╭──

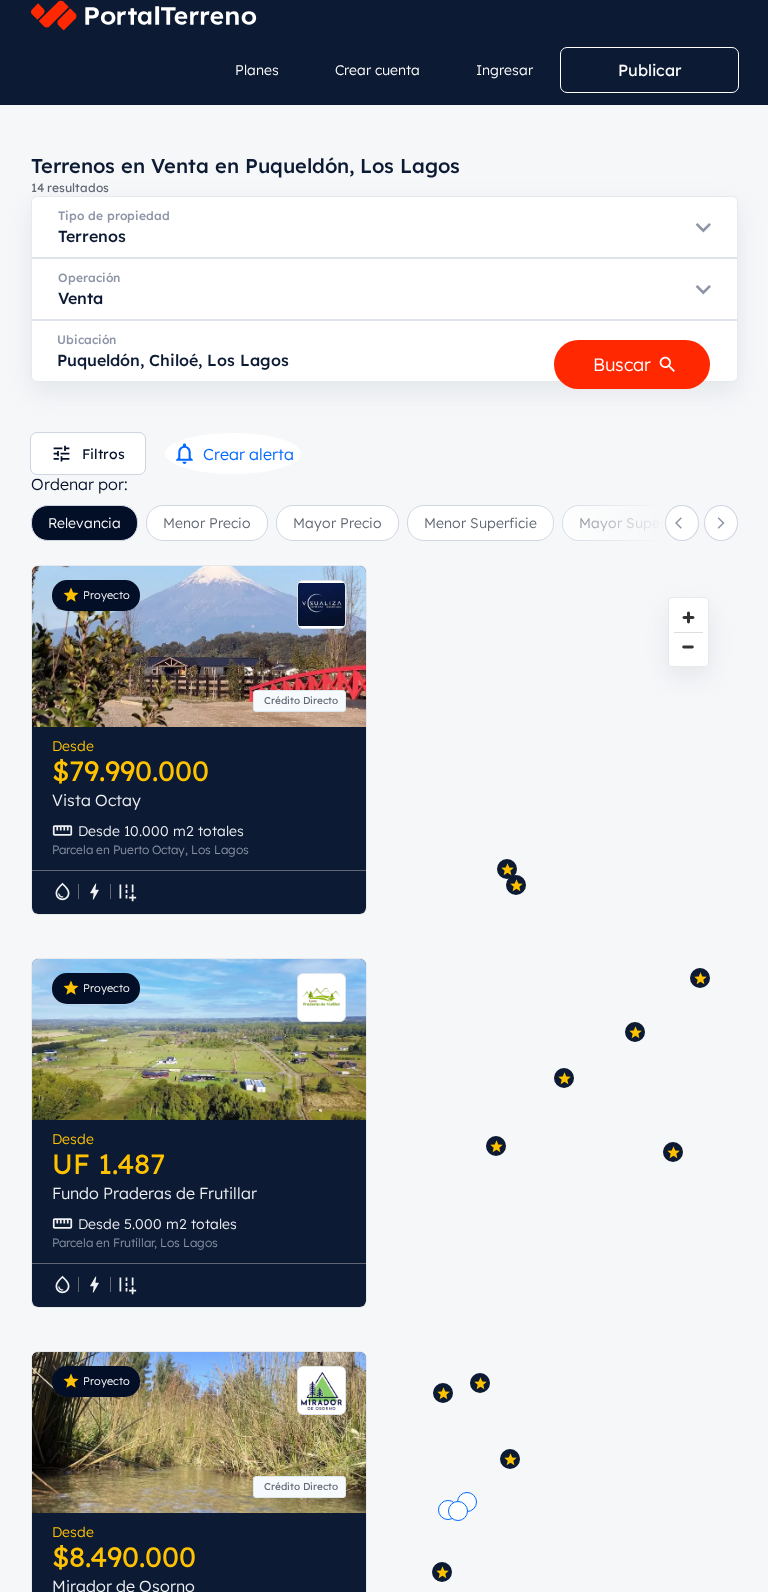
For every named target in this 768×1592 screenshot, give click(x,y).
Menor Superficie (480, 523)
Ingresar (504, 70)
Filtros (103, 454)
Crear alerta (248, 454)
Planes (257, 70)
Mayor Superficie (636, 523)
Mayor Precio (337, 523)
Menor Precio (207, 523)
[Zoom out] (688, 646)
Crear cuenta (377, 70)
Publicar (649, 70)
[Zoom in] (688, 617)
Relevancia (84, 523)
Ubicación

╰──

* What this task involves *
Please transcribe every entry above exactly, leaving out any pictures.

* Result *
For every named target in this 768×1592 screenshot, give click(x,y).
Menor Superficie (480, 523)
Ingresar (504, 70)
Filtros (103, 454)
Crear alerta (248, 454)
Planes (257, 70)
Mayor Superficie (636, 523)
Mayor Precio (337, 523)
Menor Precio (207, 523)
[Zoom out] (688, 646)
Crear cuenta (377, 70)
Publicar (649, 70)
[Zoom in] (688, 617)
Relevancia (84, 523)
Ubicación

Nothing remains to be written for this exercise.